Mise à jour du Guide ministériel relatif aux destinations et sous-destinations
Le guide ministériel relatif aux destinations de constructions dans les PLU(i) a été mis à jour le 30 mars 2026. L'occasion de rappeler que la qualification de la destination d'un projet n'est pas une formalité : elle conditionne sa conformité au plan local d'urbanisme, et une erreur peut suffire à fragiliser une autorisation.
· Un cadre réglementaire structurant
Depuis la réforme opérée par le décret n° 2015-1783 du 28 décembre 2015, puis affinée par le décret n° 2020-78 du 31 janvier 2020 et le décret n° 2023-195 du 22 mars 2023, le code de l'urbanisme classe les constructions en cinq destinations, elles-mêmes subdivisées en sous-destinations.
Les articles R. 151-27 et R. 151-28 du code de l’urbanisme dressent la liste de ces destinations et leurs sous-destinations respectives.
La destination « commerce et activités de service », par exemple, comprend sept sous-destinations, parmi lesquelles « artisanat et commerce de détail », « restauration » ou encore « activité de service avec accueil d'une clientèle ».
Cette nomenclature permet au règlement du PLU d’autoriser, limiter, soumettre à conditions ou interdire telle ou telle destination dans certaines zones.
Ainsi, la qualification retenue pour un projet détermine donc directement les règles qui lui sont applicables et, in fine, sa constructibilité.
· La portée du guide ministériel
Pour éclairer une nomenclature dont les contours restent parfois incertains, le ministère chargé de l'urbanisme publie un guide (anciennement « Fiche technique n° 6 — Réforme des destinations de constructions »).
Ce guide n’est pas réglementairement opposable, et ne s’impose donc ni aux pétitionnaires, ni aux collectivités, ni au juge administratif.

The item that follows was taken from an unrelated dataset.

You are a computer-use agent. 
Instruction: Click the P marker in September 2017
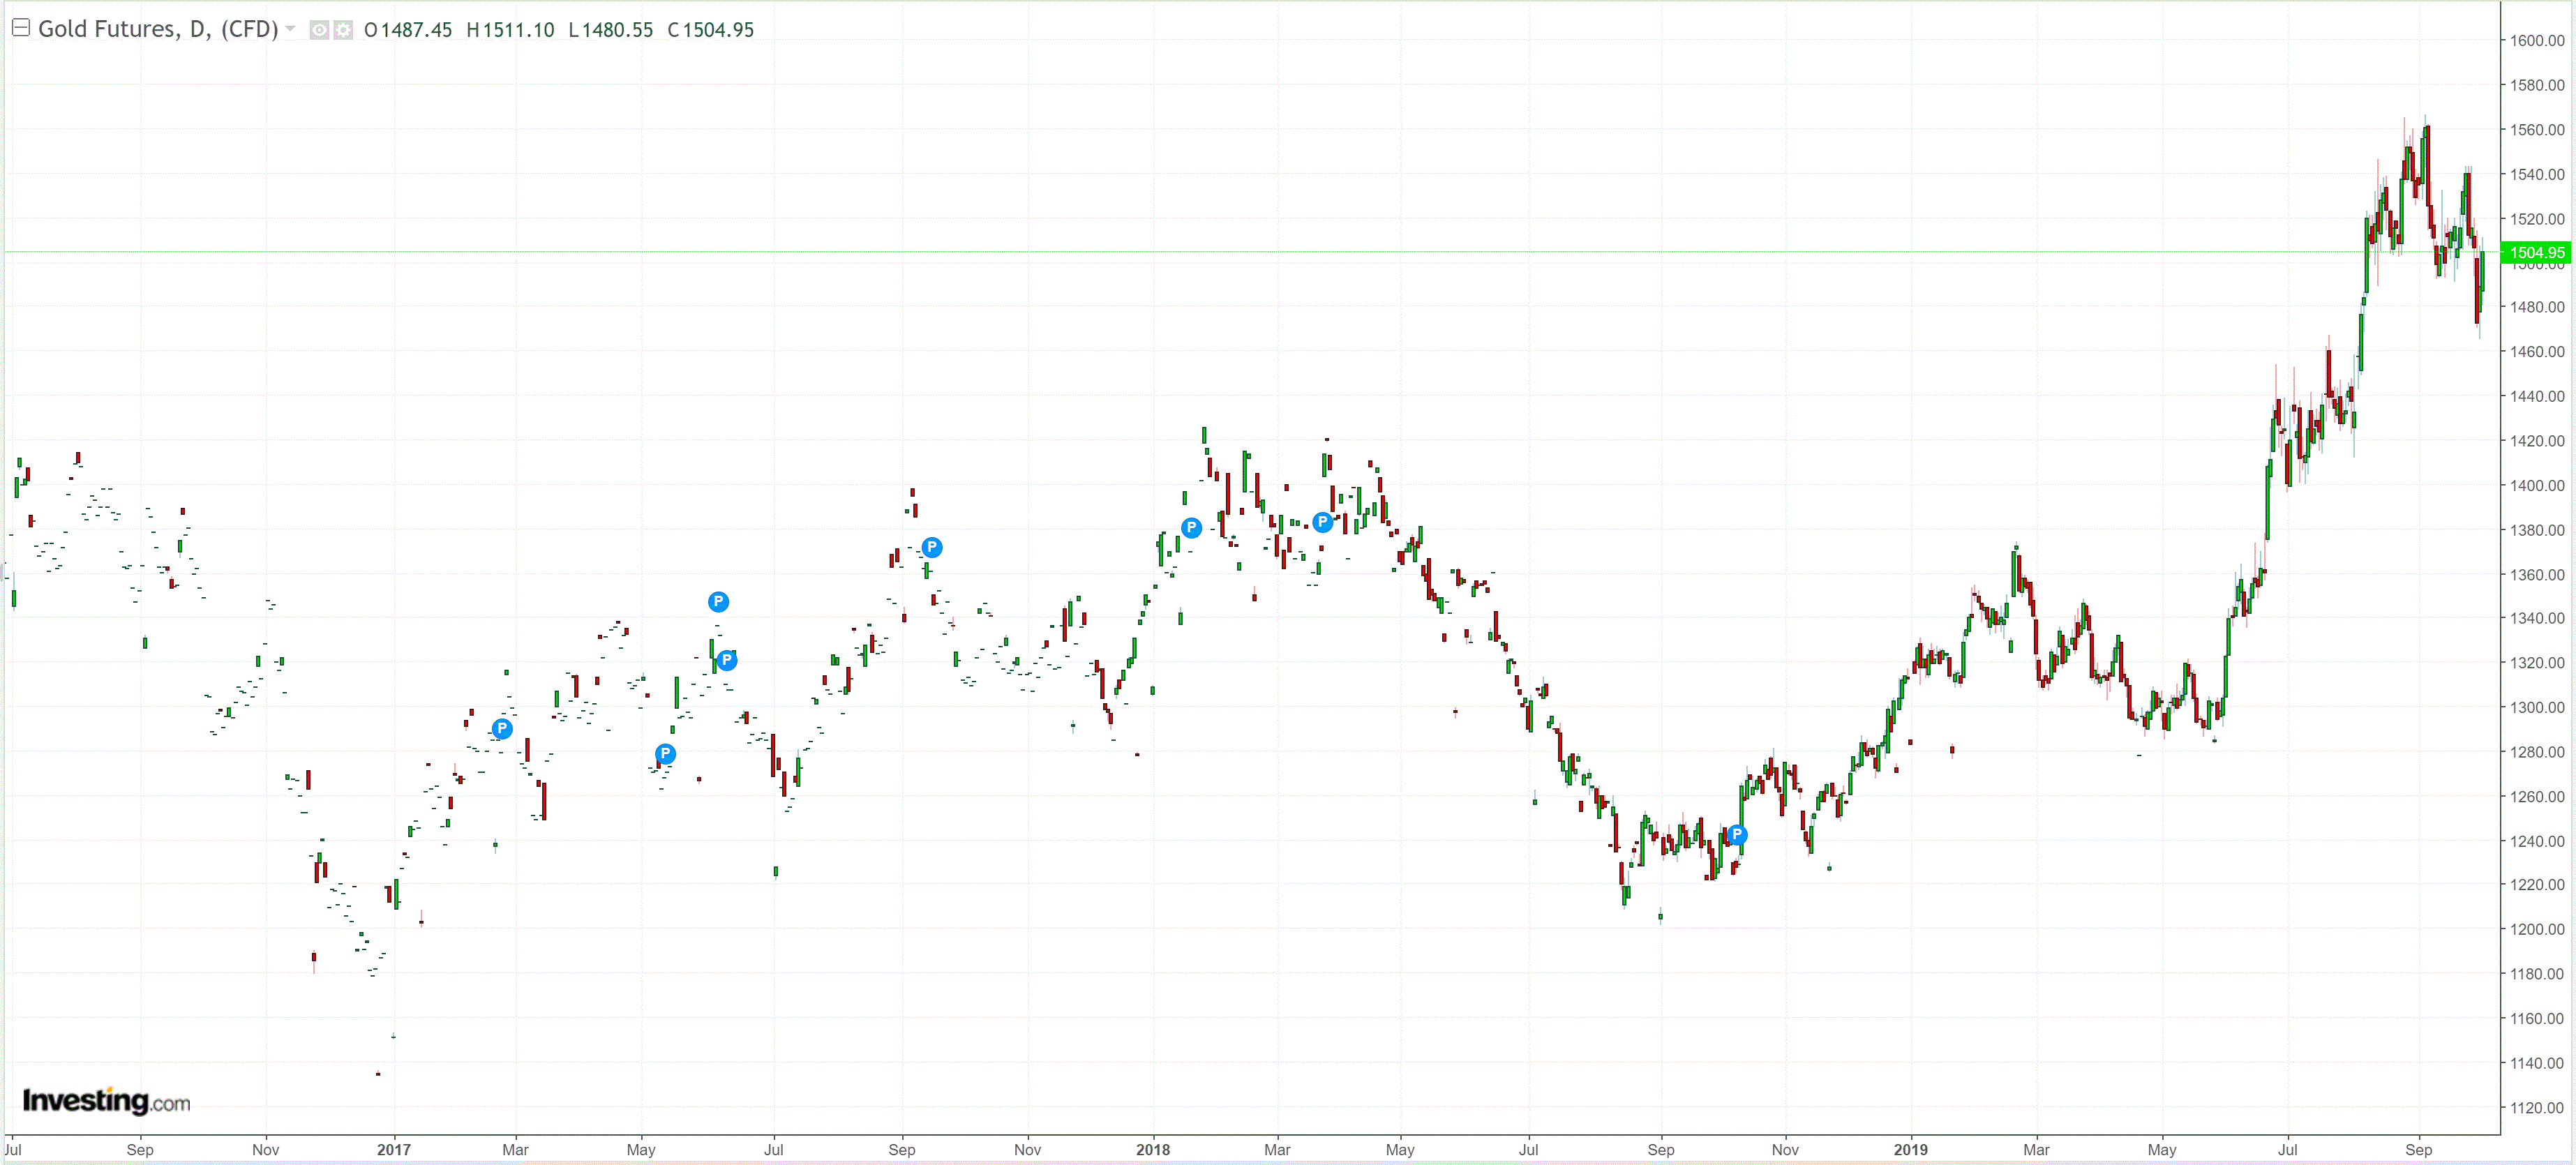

Il demeure toutefois un instrument d'interprétation précieux, car il exprime l'intention des rédacteurs de la classification et inspire, en pratique, l'analyse des services instructeurs.
Sa mise à jour du 30 mars 2026 apporte une clarification importante.
· Le basculement des professions de conseil vers la sous-destination « bureau »
Jusqu’à présent, la sous-destination « activité de service avec accueil d'une clientèle » englobait largement les professions libérales (avocats, architectes, notaires, mais aussi professions médicales) sans distinction particulière.
Le guide dans sa version de 2024 avait explicitement rattaché ces activités à cette sous-destination.
Le guide du 30 mars 2026 revient sur cette position.
Ainsi, il précise désormais que la sous-destination « activité de service avec accueil d'une clientèle » vise « les activités commerciales fournies à tout public dont la finalité est la vente ou la prestation d'un service auprès d'une clientèle de passage ».
Le critère déterminant devient donc l'ouverture « à tout public » et l'accueil d'une « clientèle de passage ».
Faisant application de ces nouveaux critères de qualification, les professions de conseil (dont les professions libérales telles qu’avocats, architectes ou notaires) relèvent désormais de la sous-destination « bureau » (et de la destination « autres activités des secteurs primaire, secondaire et tertiaire »).
En effet, leurs locaux ne sont pas, par principe, ouverts à tout public, mais uniquement à leur clientèle.
Le guide supprime par ailleurs la référence, jusque-là présente, aux professions médicales et paramédicales.
· Les enjeux pratiques
L'enseignement dépasse le seul cas des cabinets libéraux. Il illustre une exigence générale : la qualification de la destination et de la sous-destination doit être arrêtée dès la conception du projet, au regard du règlement de la zone d'implantation. Un projet présenté sous une sous-destination interdite ou plus strictement encadrée dans la zone s'expose à un refus ; une qualification contestable fragilise l'autorisation délivrée face à un recours.
La vigilance s'impose tout particulièrement lors des changements de destination.
Le passage d'une destination à une autre (par exemple d'un local « bureau » à une « activité de service avec accueil d'une clientèle ») peut être soumis à autorisation d'urbanisme, y compris en l'absence de travaux, et se heurter aux règles du PLU applicables à la destination d'arrivée.
Enfin, si le guide n'est pas opposable, il n'est pas neutre pour autant : en cas de contentieux, il constitue un élément d'interprétation que les parties comme le juge peuvent mobiliser.
Ainsi :
- toute construction relève d'une destination et d'une sous-destination (art. R. 151-27 et R. 151-28), que le PLU peut réglementer ou interdire ;
- le guide du 30 mars 2026 réserve la sous-destination « activité de service avec accueil d'une clientèle » aux activités ouvertes à tout public, et rattache les professions de conseil à la sous-destination « bureau » ;
- une attention particulière doit être portée à la qualification de la destination au regard du règlement de la zone, et ce dès la conception du projet, afin de prévenir un refus ou une annulation.